Professionals usually tell parents of newly diagnosed autistic children that it is “critical” to put those children in early intervention therapies like Applied Behavioral Analysis (ABA therapy). Parents are warned about “missing a developmental window,” then urged to place young children in intensive therapy for up to 40 hours per week. We are told that these therapies are justified by decades of research, and that they will save our children by making them “indistinguishable from their peers.”

If parents are new to disability, plus in full-blown panic mode due to relentless cultural negativity about autism—as I was—they may become desperate for guidance from “experts.” They also tend to do exactly what they are told: They put their kids in ABA. As I did.

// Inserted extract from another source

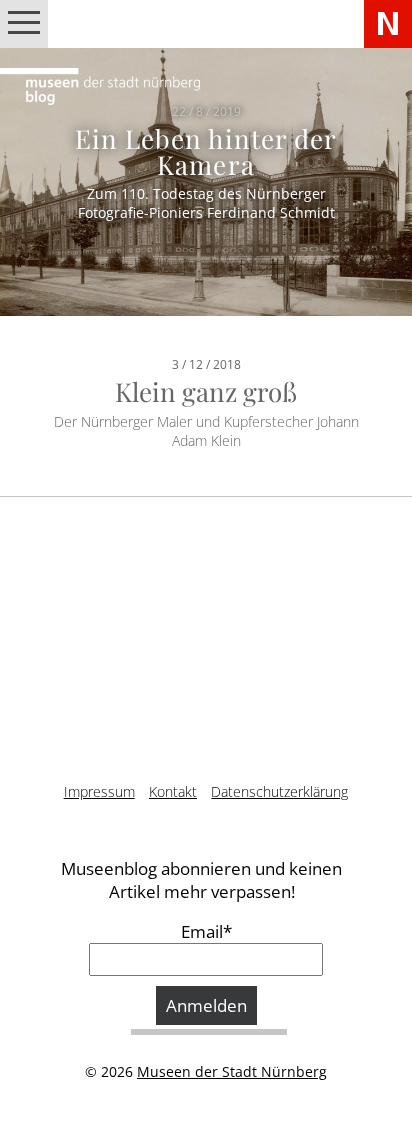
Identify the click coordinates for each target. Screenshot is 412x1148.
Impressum (99, 791)
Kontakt (173, 791)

What most parents don’t know, and what I only know now after encountering both autistic experiences with ABA and following contemporary ABA research, is that autistic children need supports and accommodations, not interventions based on non-autistic child development and conversion therapy. “Early interventions,” and especially ABA, are the exact opposite of what young autistic children need to thrive. As autistic parent Carol Greenburg notes, “I’ve heard many parents say their autistic kids are ‘rule-followers’ and bitten my tongue wanting to ask if they thought it’s because we’re naturally rigid, or because we’ve been undergoing compliance training for as long as we can remember.”

A visual icon with black text at the top reading, "no flapping hands" above an illustration of a person flapping their hands, crossed by a black diagonal line.
A visual icon with black text at the top reading, “no flapping hands” above an illustration of a person flapping their hands, crossed by a black diagonal line.

Autistic children need their parents to understand that autistic “behaviors” usually have rational origins. That when we allow ABA therapists to “extinguish” flapping, echolalia, or other forms of autistic self-regulation to make a child appear less autistic, but without understanding why the child does these things, autistic children perceives this as irrational punishment. That children who act like they are in distress usually ARE in distress, and instead of teaching them to suppress that distress we need to find the source, be it pain, illness, sensory overload, or lack of functional communication options.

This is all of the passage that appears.